What you have to do. Across all the records below, how many lines contain "agent"? Respond with only the number.

Recorded data.
Segment Open
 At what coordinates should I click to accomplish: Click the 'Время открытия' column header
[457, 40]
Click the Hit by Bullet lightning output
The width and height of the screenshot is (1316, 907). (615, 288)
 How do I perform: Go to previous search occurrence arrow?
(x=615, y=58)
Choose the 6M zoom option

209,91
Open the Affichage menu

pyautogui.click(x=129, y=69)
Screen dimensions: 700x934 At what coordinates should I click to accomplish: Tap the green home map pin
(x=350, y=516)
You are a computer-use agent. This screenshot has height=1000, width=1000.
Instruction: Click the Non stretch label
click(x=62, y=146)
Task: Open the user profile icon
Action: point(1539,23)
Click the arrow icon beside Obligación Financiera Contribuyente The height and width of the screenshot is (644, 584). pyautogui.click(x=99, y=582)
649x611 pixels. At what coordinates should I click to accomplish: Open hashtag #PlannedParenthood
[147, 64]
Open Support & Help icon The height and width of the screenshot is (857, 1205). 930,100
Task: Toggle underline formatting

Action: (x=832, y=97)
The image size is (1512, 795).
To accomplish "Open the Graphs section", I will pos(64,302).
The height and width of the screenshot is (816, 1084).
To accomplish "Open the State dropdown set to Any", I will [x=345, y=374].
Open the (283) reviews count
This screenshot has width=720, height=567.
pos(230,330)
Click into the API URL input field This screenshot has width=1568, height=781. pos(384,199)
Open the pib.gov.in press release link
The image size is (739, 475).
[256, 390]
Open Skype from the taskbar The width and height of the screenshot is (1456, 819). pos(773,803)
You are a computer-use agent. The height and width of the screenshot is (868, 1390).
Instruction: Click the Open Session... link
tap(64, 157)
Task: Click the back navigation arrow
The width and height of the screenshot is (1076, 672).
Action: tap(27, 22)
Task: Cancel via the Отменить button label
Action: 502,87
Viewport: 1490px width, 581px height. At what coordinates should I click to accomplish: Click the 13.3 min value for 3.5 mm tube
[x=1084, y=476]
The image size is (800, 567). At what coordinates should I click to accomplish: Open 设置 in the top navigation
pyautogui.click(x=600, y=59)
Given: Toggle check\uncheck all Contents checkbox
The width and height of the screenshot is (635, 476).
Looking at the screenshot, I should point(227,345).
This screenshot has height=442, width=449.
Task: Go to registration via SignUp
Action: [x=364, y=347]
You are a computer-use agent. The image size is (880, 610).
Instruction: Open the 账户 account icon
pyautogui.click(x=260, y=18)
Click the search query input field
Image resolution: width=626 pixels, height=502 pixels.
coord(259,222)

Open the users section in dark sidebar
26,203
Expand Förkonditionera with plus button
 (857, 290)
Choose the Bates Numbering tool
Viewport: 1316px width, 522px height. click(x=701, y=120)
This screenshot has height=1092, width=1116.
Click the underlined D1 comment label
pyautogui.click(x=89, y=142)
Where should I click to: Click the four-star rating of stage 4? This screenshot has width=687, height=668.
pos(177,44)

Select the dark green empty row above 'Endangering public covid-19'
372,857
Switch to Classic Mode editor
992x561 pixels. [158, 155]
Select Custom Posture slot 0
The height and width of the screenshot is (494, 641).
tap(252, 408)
Segment Closed
Expected answer. 3